EXCERPT:
☆ ☆ ☆
Out For Coffee with Victoria Mary Clarke


Victoria Mary Clarke (born plain Victoria Clarke, the Mary added for effect), best known as the long-term partner of Shane McGowan, is an angel channeler, journalist, writer and broadcaster. Sipping on her herbal tea, she tells me what it’s like to mingle with Kate Moss, Pete Doherty and Van Morrison – who hearts Shirley Bassey apparently.

LC: What did you do before becoming a journalist?
VMC: When I left school I bought a suitcase of the disco balls you put on your head and sold them on the street. I was really passionate about clothes so I decided to open a clothes shop.
I went to London and bought bags of second-hand clothes from Portobello Road and Butt Lane and brought them back on the bus and sold them in Cork in a shop called Mesopotamia, between two rivers it mens.
I did get a place at Trinity but I didn’t take it because I didn’t like students. I was into meeting rock stars, even at that age. I figured that the clothes thing I loved doing, it gave me an opportunity to travel to London a lot and that’s how I met Shane, I was only 16.

LC: Can you remember the first conversation you had with Shane?
VMC: Yes, he came into the pub and said to me ‘it’s my friend’s birthday, buy him a drink?’ and I said f**k off.

LC: What was the first piece of work you got published?
VMC: It was an interview with Gerry Conlon [of the Guildford 4 who were jailed for a crime they didn’t commit]. That was because Shane’s sister had started dating him, well not really dating but corresponding when he was in prison. Shane had written a song to help him get out of prison, The Birmingham Six and the Guildford 4. So, they came to meet us and I was like ‘wow, this is great can I interview you?’ and he said ‘yeah ok’. I was really excited.

LC: What has been the most exciting part of your career so far?
☆ ☆ ☆
TASK DETAILS: Copy out everything from "Out For Coffee" down to "becoming a journalist?" in the Victoria Mary Clarke interview, without changing a word.
☆ ☆ ☆
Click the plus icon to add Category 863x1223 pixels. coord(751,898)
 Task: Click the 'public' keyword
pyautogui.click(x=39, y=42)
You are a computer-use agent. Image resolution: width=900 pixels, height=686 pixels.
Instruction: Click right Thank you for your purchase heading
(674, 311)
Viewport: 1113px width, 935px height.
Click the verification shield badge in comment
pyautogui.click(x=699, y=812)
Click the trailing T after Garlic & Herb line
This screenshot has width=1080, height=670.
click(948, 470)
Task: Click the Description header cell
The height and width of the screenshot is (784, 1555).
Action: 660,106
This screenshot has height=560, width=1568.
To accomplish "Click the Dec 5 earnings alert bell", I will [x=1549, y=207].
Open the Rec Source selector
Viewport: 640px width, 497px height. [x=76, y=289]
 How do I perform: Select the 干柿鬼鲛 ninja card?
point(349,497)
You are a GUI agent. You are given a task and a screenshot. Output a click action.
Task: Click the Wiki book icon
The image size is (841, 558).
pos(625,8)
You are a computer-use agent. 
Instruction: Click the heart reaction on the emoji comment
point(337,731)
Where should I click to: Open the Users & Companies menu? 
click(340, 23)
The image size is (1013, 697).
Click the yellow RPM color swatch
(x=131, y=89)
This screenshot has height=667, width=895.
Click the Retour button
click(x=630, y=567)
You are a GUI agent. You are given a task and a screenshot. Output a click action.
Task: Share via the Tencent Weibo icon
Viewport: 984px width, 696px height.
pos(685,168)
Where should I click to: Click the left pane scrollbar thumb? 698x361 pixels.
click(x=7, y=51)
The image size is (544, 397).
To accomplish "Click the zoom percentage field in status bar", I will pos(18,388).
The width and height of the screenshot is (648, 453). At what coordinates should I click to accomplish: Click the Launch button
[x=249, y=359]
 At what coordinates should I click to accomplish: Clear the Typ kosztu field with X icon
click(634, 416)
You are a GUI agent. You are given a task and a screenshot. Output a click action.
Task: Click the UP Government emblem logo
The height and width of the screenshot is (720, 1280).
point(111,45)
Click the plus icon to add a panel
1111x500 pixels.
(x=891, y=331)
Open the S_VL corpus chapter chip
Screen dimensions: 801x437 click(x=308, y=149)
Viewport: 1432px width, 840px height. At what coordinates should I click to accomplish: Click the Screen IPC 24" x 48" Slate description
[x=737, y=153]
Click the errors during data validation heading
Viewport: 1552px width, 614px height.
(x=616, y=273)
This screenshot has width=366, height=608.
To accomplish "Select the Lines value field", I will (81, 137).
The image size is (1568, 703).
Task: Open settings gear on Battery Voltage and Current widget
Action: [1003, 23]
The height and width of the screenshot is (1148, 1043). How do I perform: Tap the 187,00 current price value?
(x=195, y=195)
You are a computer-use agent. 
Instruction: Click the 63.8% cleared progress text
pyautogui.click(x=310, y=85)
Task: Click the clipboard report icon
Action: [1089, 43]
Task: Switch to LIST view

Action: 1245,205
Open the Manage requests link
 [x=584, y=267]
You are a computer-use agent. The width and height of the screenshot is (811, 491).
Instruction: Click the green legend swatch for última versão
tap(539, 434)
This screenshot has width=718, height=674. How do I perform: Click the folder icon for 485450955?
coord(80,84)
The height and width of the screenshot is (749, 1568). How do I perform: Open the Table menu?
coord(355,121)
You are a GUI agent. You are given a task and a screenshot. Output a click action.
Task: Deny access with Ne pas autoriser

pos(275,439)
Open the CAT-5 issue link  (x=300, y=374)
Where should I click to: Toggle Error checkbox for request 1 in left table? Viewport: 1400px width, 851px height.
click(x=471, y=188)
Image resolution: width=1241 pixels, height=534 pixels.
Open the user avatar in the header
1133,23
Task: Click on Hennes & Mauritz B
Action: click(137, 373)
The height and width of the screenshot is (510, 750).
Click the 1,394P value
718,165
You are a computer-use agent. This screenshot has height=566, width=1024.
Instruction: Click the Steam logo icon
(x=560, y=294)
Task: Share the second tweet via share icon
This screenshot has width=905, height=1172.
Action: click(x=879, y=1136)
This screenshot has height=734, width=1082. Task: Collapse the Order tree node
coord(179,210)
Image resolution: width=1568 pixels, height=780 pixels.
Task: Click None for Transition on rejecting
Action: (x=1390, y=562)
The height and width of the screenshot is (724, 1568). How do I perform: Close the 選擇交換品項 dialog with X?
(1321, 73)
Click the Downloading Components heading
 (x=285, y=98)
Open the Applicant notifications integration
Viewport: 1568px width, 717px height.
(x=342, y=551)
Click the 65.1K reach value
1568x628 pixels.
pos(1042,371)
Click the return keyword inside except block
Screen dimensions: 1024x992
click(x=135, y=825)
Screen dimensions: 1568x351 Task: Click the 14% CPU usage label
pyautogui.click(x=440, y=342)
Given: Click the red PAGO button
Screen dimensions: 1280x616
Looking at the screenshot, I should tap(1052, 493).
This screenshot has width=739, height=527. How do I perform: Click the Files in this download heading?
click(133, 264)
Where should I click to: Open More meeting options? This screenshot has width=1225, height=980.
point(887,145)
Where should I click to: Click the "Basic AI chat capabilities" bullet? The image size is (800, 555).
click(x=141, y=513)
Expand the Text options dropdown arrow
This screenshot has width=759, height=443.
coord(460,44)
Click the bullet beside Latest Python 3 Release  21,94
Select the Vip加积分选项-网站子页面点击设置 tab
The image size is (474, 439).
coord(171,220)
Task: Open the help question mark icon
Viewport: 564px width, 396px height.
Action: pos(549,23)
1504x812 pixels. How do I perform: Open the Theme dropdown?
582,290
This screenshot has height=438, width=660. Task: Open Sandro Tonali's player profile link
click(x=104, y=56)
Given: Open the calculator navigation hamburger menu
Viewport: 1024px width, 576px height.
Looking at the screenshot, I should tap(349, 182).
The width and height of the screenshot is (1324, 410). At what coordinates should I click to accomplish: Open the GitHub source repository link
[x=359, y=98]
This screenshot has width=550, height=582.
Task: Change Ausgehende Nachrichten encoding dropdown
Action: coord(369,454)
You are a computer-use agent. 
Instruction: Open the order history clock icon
☆ ☆ ☆
RESPONSE FOR THIS EXERCISE:
Out For Coffee with Victoria Mary Clarke


Victoria Mary Clarke (born plain Victoria Clarke, the Mary added for effect), best known as the long-term partner of Shane McGowan, is an angel channeler, journalist, writer and broadcaster. Sipping on her herbal tea, she tells me what it’s like to mingle with Kate Moss, Pete Doherty and Van Morrison – who hearts Shirley Bassey apparently.

LC: What did you do before becoming a journalist?